Recommended by Scott Sickles

  • Brandi Alexander
    10 Nov. 2018
    Brutal. Brutal kind of the way Hannah Gadsby's Nanette is brutal, but in many ways angrier, more immediate, more "as I share what happened to me then, you will experience it now, Now, NOW, and you won't get to flinch either." It captures the raw honestly found in stand-up that emerges from our darkest, most painful experiences. Yet this is not a stand-up act; it is a solo play about a woman doing a stand-up act about the transformative experience of rape. It's an indictment. It's a mic drop. It's a dissection of soul.
  • CORNUCOPIA
    10 Nov. 2018
    Breathtakingly funny play about An Incident that occurs on Thanksgiving Eve. To say more about what happens would be a spoiler and this play deserves to surprise its audience. I will say that it does confront the ancient yet undying cultural divide over what is and is not "dressing." A must for any holiday play festival or really anytime you need a good comedy in your evening of plays.

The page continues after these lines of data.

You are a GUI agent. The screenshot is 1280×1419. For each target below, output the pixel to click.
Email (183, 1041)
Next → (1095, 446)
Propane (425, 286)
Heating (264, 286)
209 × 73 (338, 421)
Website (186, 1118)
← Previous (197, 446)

    Also, the characters can be played by any two adults. The potential combinations are dazzling!
  • TV — PHONES — POOL
    10 Nov. 2018
    Two middle aged farts are getting ready to go, I don't know, somewhere!!! But wherever it is, it’s important, people have expectations of them, they have expectations of themselves, and they cannot disappoint! A charming and funny motel room two-hander. It was impossible for me to read this without hearing Jack Lemmon and Walter Matthau taking turns making the best of things, then bitching about them a moment later. A delight!
  • Honors Students
    9 Nov. 2018
    Dark, twisted, and filled wall-to-wall with unsettling truths. I might have thought the longevity and endurance of the abusive, even sadistic, friendship portrayed on stage might have been difficult to believe I didn't remember my own adolescence. Oh the people we've convinced ourselves we love and the things we let them do to us...

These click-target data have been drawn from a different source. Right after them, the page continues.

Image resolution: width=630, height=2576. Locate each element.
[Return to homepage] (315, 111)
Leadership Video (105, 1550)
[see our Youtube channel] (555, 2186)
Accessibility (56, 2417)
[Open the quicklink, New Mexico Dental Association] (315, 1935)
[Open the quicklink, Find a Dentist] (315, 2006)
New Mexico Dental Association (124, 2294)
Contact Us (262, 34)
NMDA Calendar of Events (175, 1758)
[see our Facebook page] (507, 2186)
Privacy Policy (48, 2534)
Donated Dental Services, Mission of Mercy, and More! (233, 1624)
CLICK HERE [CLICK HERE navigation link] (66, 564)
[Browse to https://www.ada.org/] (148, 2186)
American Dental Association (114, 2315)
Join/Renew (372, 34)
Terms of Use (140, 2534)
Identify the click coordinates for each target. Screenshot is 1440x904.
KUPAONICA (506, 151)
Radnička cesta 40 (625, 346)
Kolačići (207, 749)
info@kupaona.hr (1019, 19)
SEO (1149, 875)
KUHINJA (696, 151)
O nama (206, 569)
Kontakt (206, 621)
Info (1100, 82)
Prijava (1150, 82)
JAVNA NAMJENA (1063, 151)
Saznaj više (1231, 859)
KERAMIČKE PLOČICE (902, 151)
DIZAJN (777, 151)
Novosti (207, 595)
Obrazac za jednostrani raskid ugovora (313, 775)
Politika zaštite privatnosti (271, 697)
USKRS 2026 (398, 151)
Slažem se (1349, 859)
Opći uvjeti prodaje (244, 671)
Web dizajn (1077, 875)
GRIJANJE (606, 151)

    HONORS STUDENTS is a battle between the powers of darkness and light for one girl's soul. They don't know that's what's happening, which makes the goings-on all too real.

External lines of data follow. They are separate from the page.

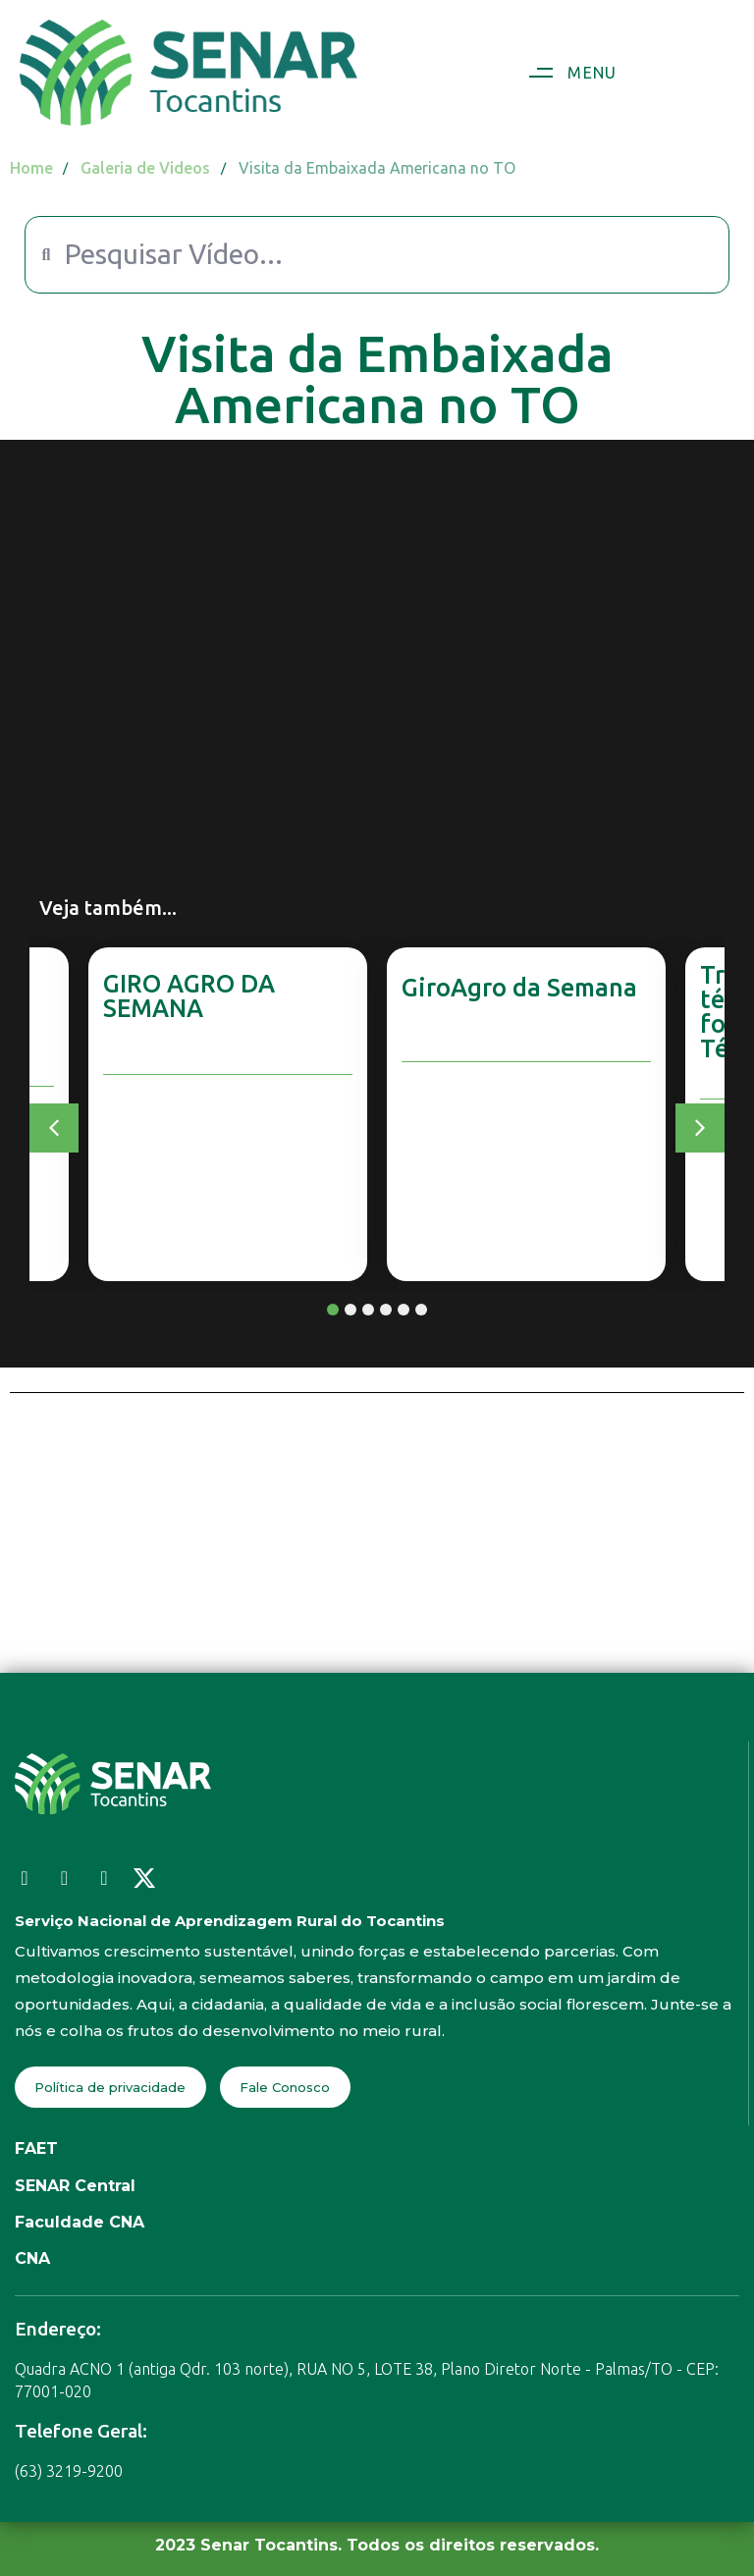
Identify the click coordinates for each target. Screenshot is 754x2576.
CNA (32, 2258)
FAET (36, 2148)
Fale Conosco (285, 2087)
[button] (565, 72)
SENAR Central (75, 2185)
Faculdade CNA (79, 2222)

  • Help! I'm Trapped in a Monologue Written by Matthew Weaver!
    21 Oct. 2018
    Gloriously meta! Wonderfully funny! Celebratory and self-deprecating but always charming. A total hoot!

    I just read "Cast Size: 2-20." First of all: HAHAHAHA! Second: this would be a GREAT play to end an evening of short plays. Or even begin one! You could get the entire cast of the evening involved!
  • Carnality
    11 Oct. 2018
    When done right, this play will make you hungry. Ravenously hungry. For MEAT!
    It's also an honest, well-observed drama with two terrific roles for actors and a story that resonates. Hell, I saw it about two decades ago and it's still with me. And now I'm hungry again just thinking about it.
  • Near Nellie Bly
    11 Oct. 2018
    The choice to tell the tale of Nelly Bly's stay in an Blackwell's from the point of view of another patient somehow gives the story even more power. Anne Neville is not a well woman: fragile, possibly delusional, trapped, and enraged, we truly get the sense of the hell the mentally ill endure from both their afflictions and their so called treatment. It's a tour de force role in a striking and daringly imaginative play.
  • Toasted Marshmallow Mocha
    5 Oct. 2018
    A play that's as delightful a confection as its title! If you need a light, fun and funny, expressionistic piece exploring the Sisyphean struggle for human connection in the face of loneliness and solitude that, despite its heavy themes, is a fast-paced joy to read/see... THIS IS IT!!! TREAT YO SELF!
  • A Death in the Woods
    5 Oct. 2018
    A beautiful, powerful tale of fathers, sons, and their expectations of each other and the world. The imagery is so simple and clear, one can't help being in the woods with these characters, even when the narrator is relaying his memories of the trip. The piece so accurately captures the surgically sharp and profound disappointment parents have for their children, a disappointment that the children inherit. The ending hit me where I live.
  • What Love Must Be
    5 Oct. 2018
    Equal parts grounded and surreal, naturalistic and heightened, brutally honest yet immersed in creating a fantasy. I recommend reading it at least twice: the first time to be surprised, and the second time to know what how to interpret those surprises, to let them impact you. There's a cleverness to the writing, a deftness that is immediately impressive *as writing* that eventually gives way to the emotions of the story and the profound needs of the characters. Truly remarkable.